▶ _Text passage_
Start of Block

# Tank & Anemone HELP.. pretty sure it's sick



## Steve1505 (Feb 24, 2015)

*reef tank help*

Hey everyone

so I when i went to sleep last ngiht everyone was happy and healthy parameters were stable and no issues.

this morning I woke to find the first (hopefully the last ) death in my tank. my flame angel was laying on its side. i thoroughly inspected it and couldn't find any diseases.

i looked at all the other livestock and foudn my flame BTA was looking completely out of it. its mouth looked as if it was inflmaed (no pun intended). I know they purge themselves but this guy has done that before and it did not look like this.

So i have three questions basically.
1. can anyone help with diagnosing my flame BTA issues.
2. Why would a happy flame angel that was eating and swiming with no issues the day before just drop dead
3. any suggestions on ways to reduce nitrates.

End of Block

▶ _Source data_
Start of Block

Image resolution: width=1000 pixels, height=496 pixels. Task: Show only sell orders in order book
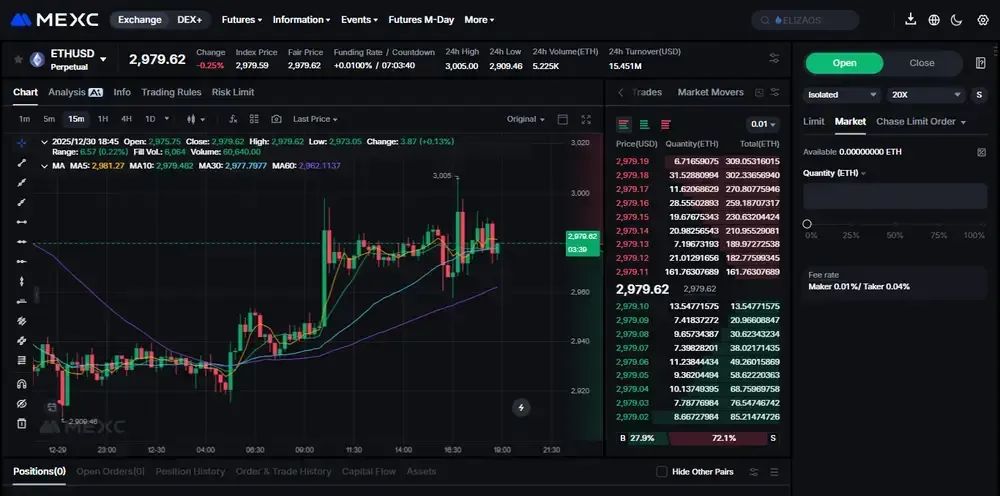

End of Block

▶ _Check your understanding_
a) Please repeat the part of the reef tank post that begins at the words "Hey everyone" and ends after "flame BTA issues.".
b) Decide whether each statement agrees with the reef tank post, answering yes or no and quoting the deciding words: (i) The flame angel was found lying on its side. (ii) The poster found a disease on the flame angel. (iii) The flame BTA had never purged itself before.
c) Answer these questions from the reef tank post:
(i) On what date was the post written?
(ii) How many questions does the poster say they have?
(iii) What does the poster want suggestions for reducing?
The material has no connection to the reef tank post.

▶ _Responses for each task_
a)
Hey everyone

so I when i went to sleep last ngiht everyone was happy and healthy parameters were stable and no issues.

this morning I woke to find the first (hopefully the last ) death in my tank. my flame angel was laying on its side. i thoroughly inspected it and couldn't find any diseases.

i looked at all the other livestock and foudn my flame BTA was looking completely out of it. its mouth looked as if it was inflmaed (no pun intended). I know they purge themselves but this guy has done that before and it did not look like this.

So i have three questions basically.
1. can anyone help with diagnosing my flame BTA issues.

b)
(i) Yes: "my flame angel was laying on its side"
(ii) No: "couldn't find any diseases"
(iii) No: "this guy has done that before"

c)
(i) Feb 24, 2015
(ii) Three
(iii) Nitrates